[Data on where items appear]
+--

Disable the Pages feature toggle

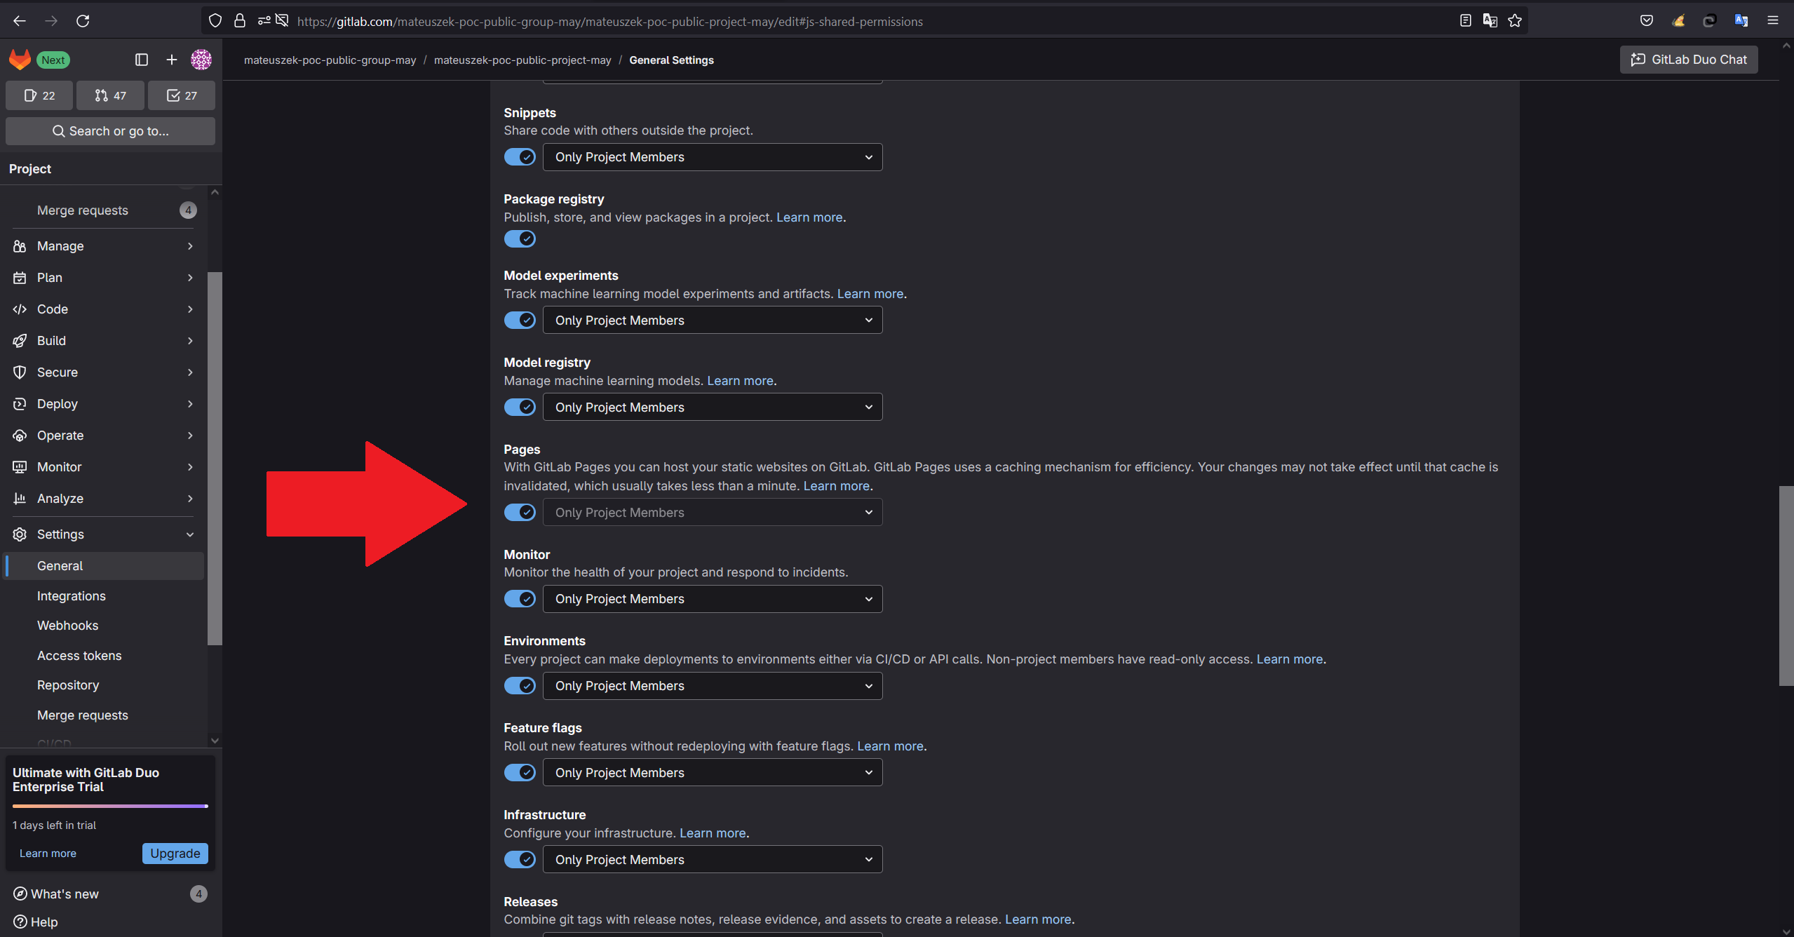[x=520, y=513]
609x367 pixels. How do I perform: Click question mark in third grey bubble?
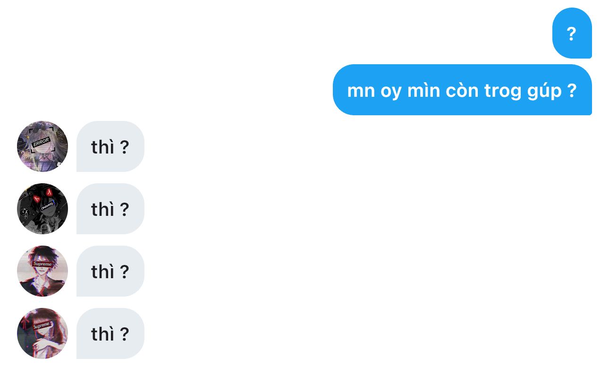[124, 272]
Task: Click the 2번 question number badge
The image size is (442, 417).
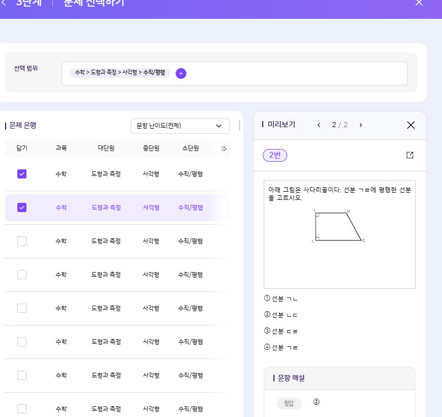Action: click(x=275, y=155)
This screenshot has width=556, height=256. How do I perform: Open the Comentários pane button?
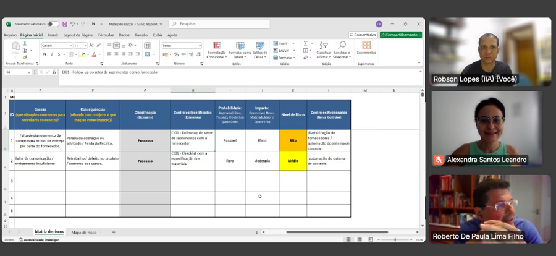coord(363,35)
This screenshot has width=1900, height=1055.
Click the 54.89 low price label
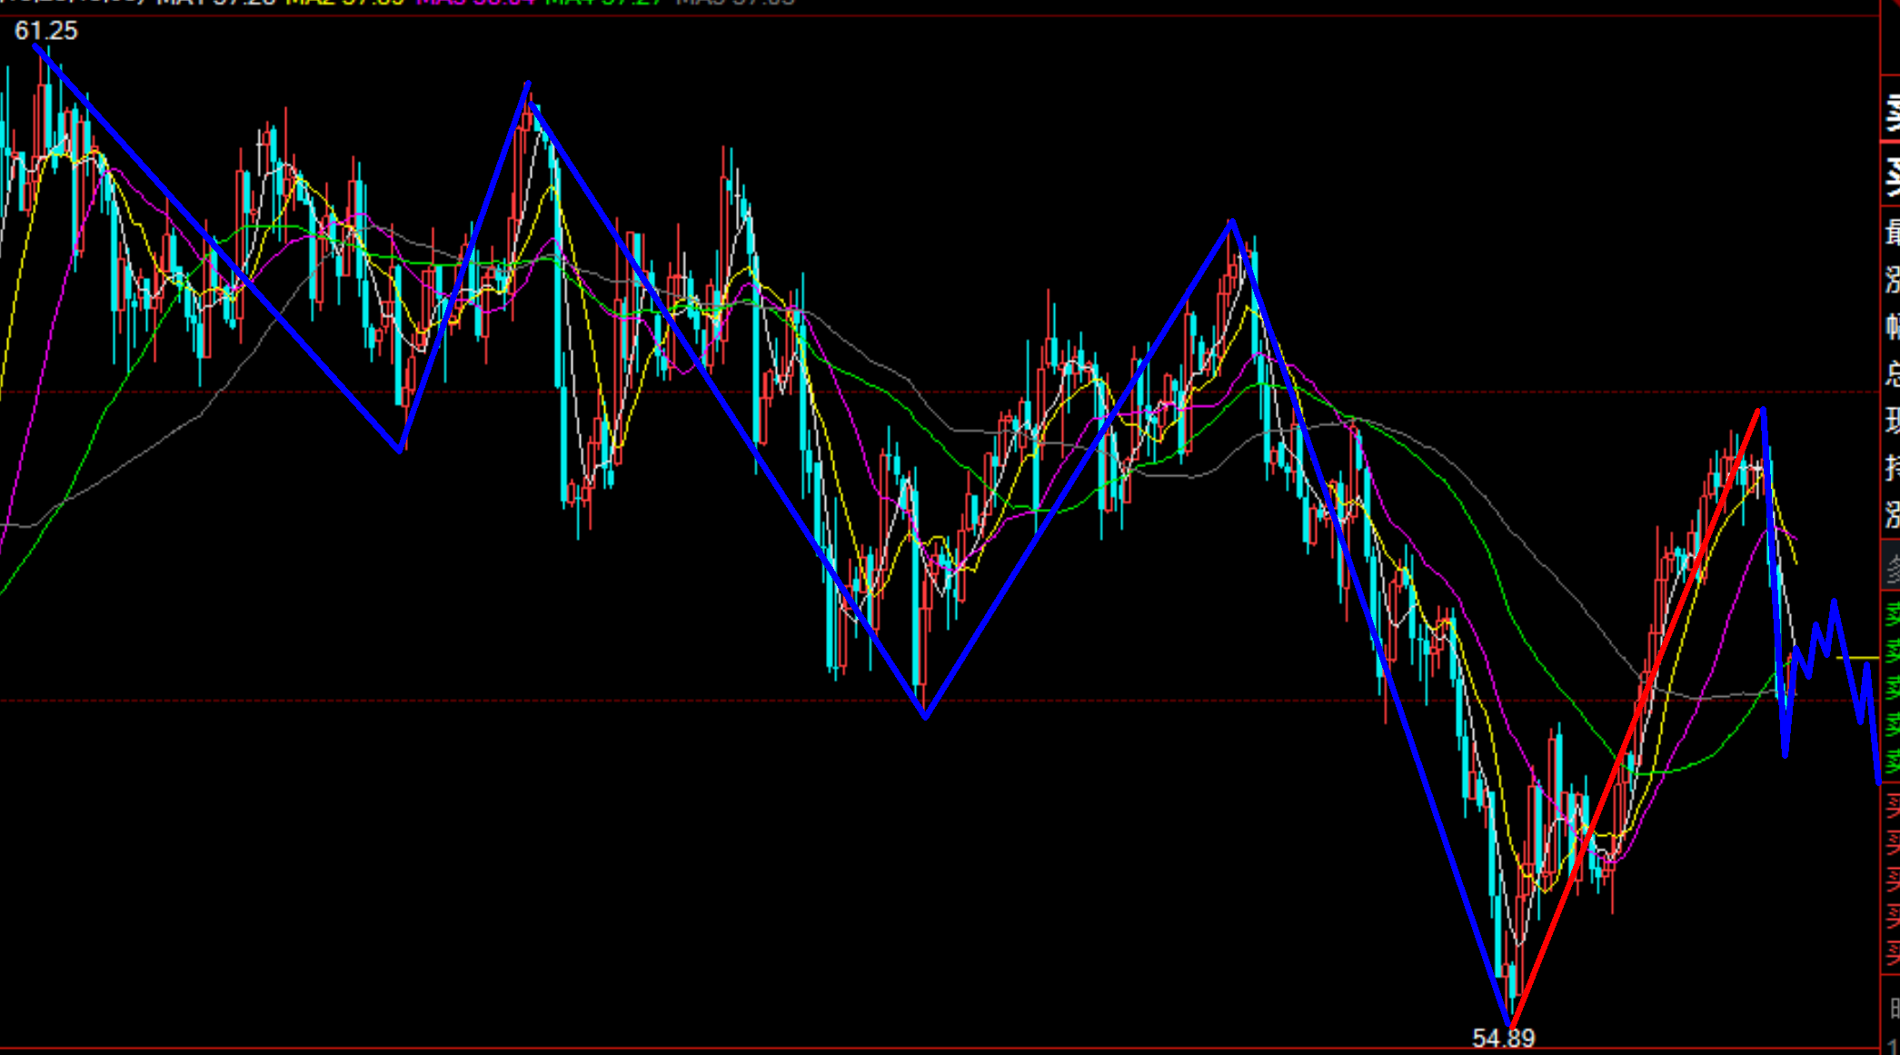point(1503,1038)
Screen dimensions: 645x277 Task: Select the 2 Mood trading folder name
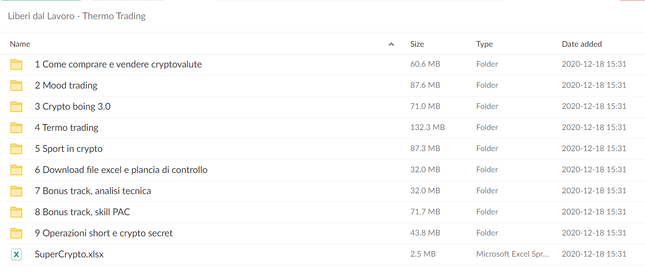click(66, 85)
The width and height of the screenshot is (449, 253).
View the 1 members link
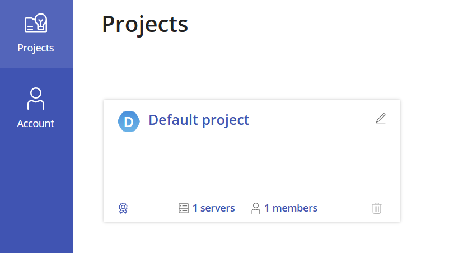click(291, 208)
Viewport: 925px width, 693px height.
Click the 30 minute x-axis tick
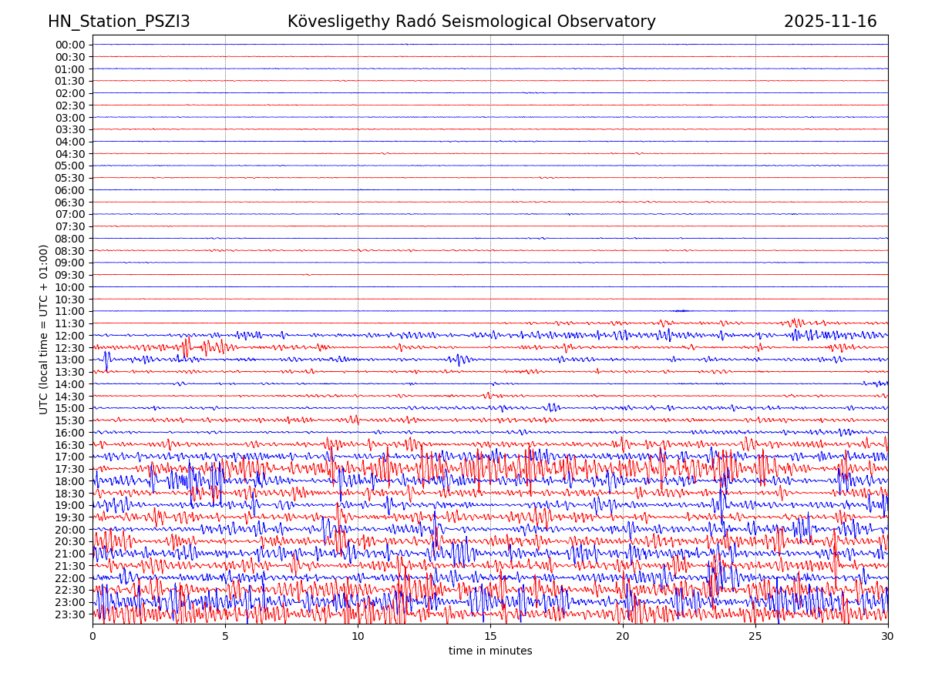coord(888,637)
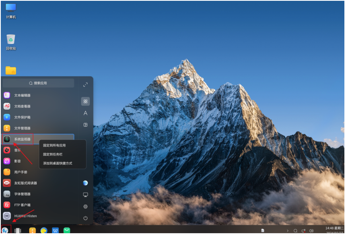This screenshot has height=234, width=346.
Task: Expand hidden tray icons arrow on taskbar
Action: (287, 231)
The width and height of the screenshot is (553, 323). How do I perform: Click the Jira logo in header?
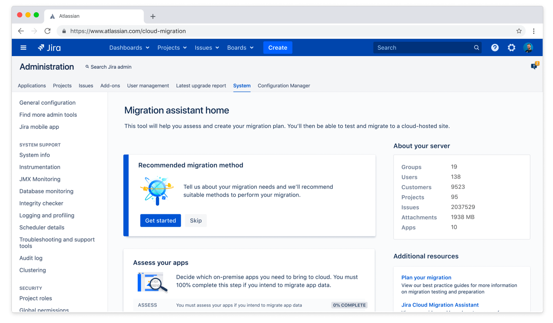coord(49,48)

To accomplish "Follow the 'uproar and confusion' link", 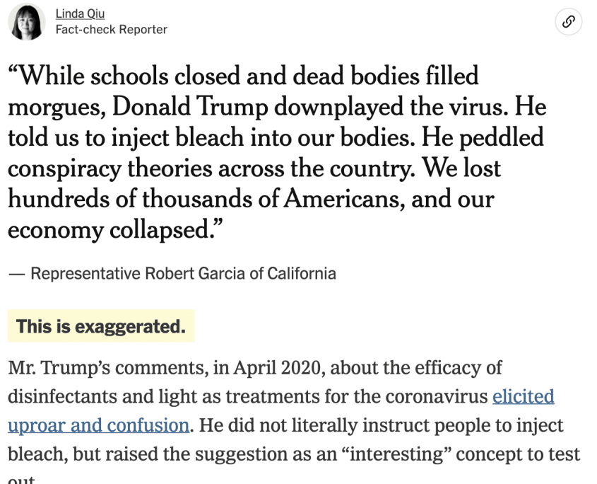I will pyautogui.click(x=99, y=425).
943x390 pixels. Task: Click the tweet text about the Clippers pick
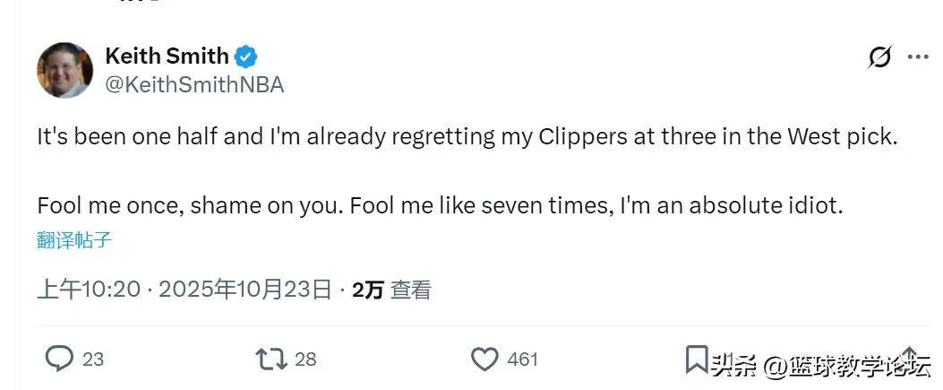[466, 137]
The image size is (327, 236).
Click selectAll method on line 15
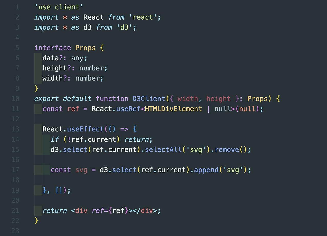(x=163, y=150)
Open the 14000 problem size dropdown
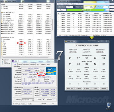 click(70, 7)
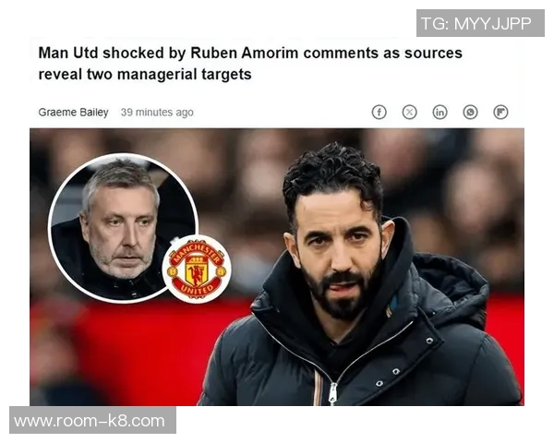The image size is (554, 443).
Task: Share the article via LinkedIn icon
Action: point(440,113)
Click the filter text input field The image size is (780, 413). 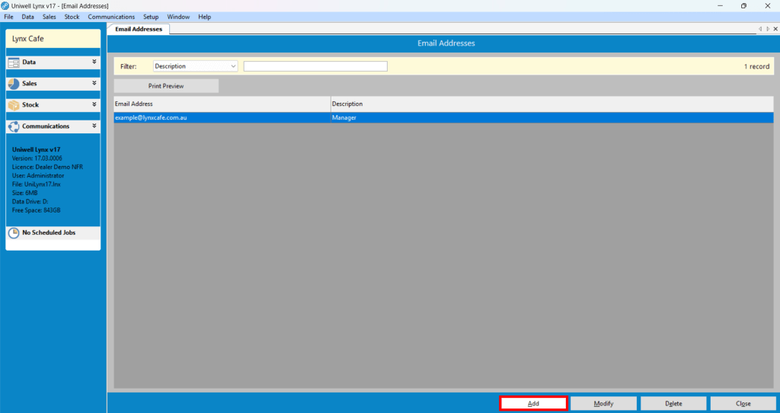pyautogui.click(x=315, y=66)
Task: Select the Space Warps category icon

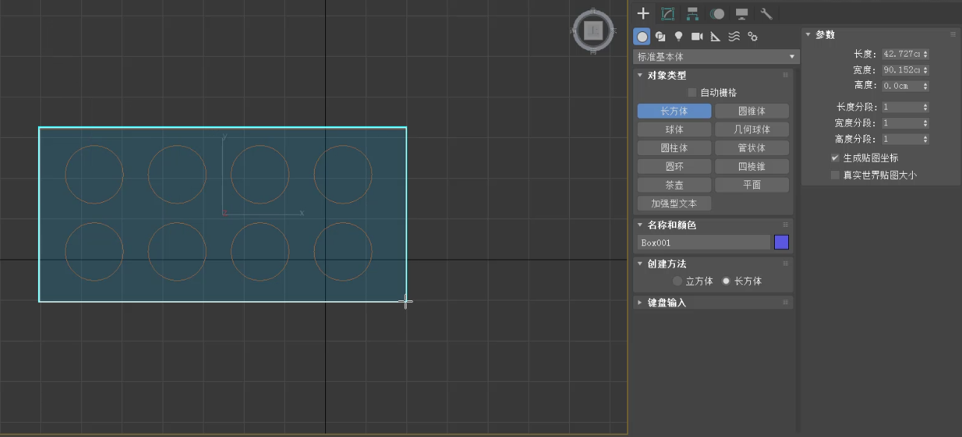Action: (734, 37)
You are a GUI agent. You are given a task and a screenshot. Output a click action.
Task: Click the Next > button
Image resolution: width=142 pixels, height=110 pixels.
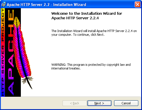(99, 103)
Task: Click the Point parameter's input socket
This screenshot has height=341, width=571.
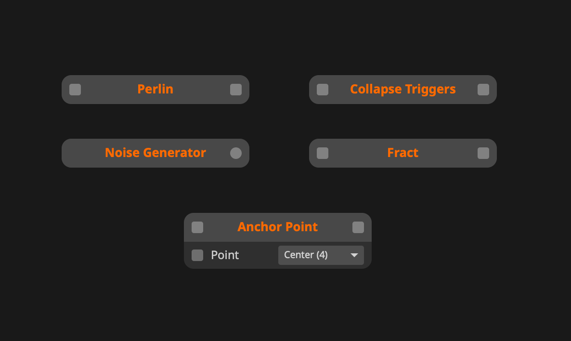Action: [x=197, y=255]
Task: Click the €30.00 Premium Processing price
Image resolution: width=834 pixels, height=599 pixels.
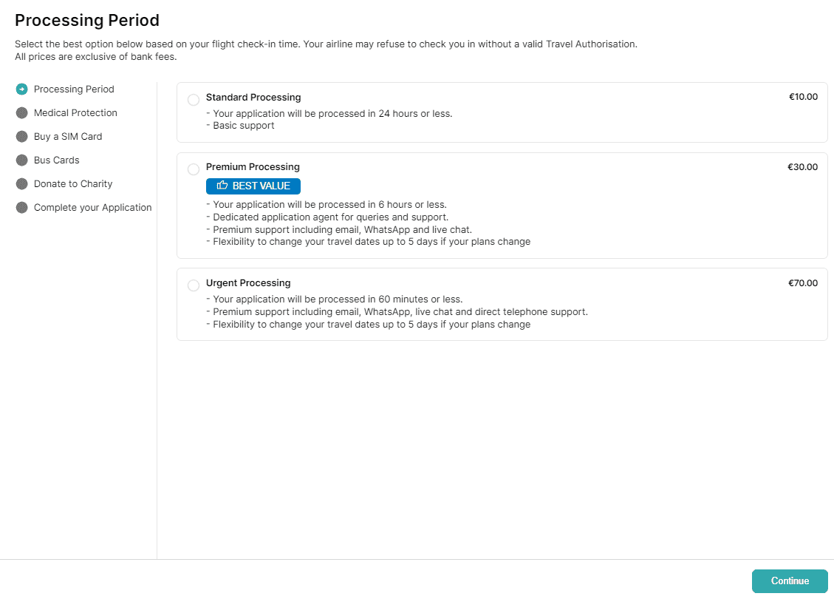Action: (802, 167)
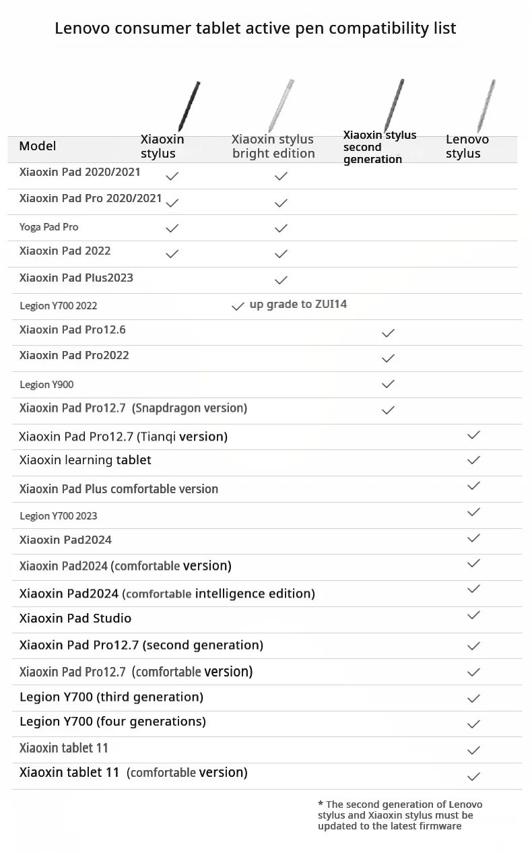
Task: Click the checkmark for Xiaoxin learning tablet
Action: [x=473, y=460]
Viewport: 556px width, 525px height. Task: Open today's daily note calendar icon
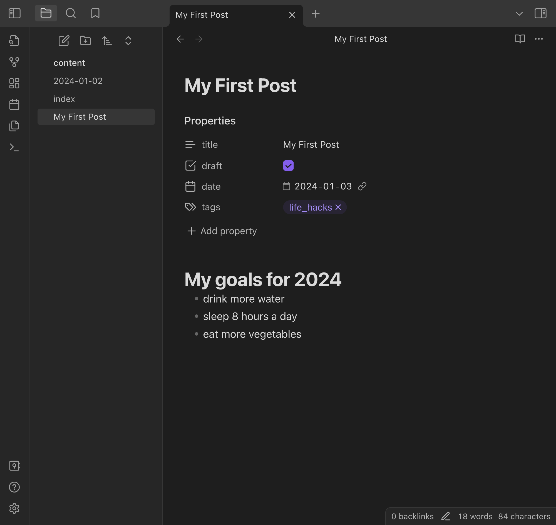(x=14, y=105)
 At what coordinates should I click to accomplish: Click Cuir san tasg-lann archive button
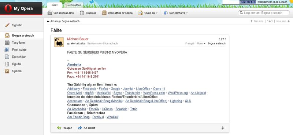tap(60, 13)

+--

**OBJECTIVE:** Format the data starting at the line with "Viewport: 925px width, 693px height." and ending at the line with "coord(49,48)" as a numbered list, skipping any blank lines. Leave the pictures out of the answer.

**FINISHED ANSWER:**
1. Viewport: 925px width, 693px height.
2. Click the 30 minute x-axis tick
3. coord(888,637)
4. This screenshot has height=234, width=346.
5. Task: Expand hidden tray icons arrow on taskbar
6. Action: (287, 231)
7. The width and height of the screenshot is (553, 323). How do I perform: Click the Jira logo in header?
8. coord(49,48)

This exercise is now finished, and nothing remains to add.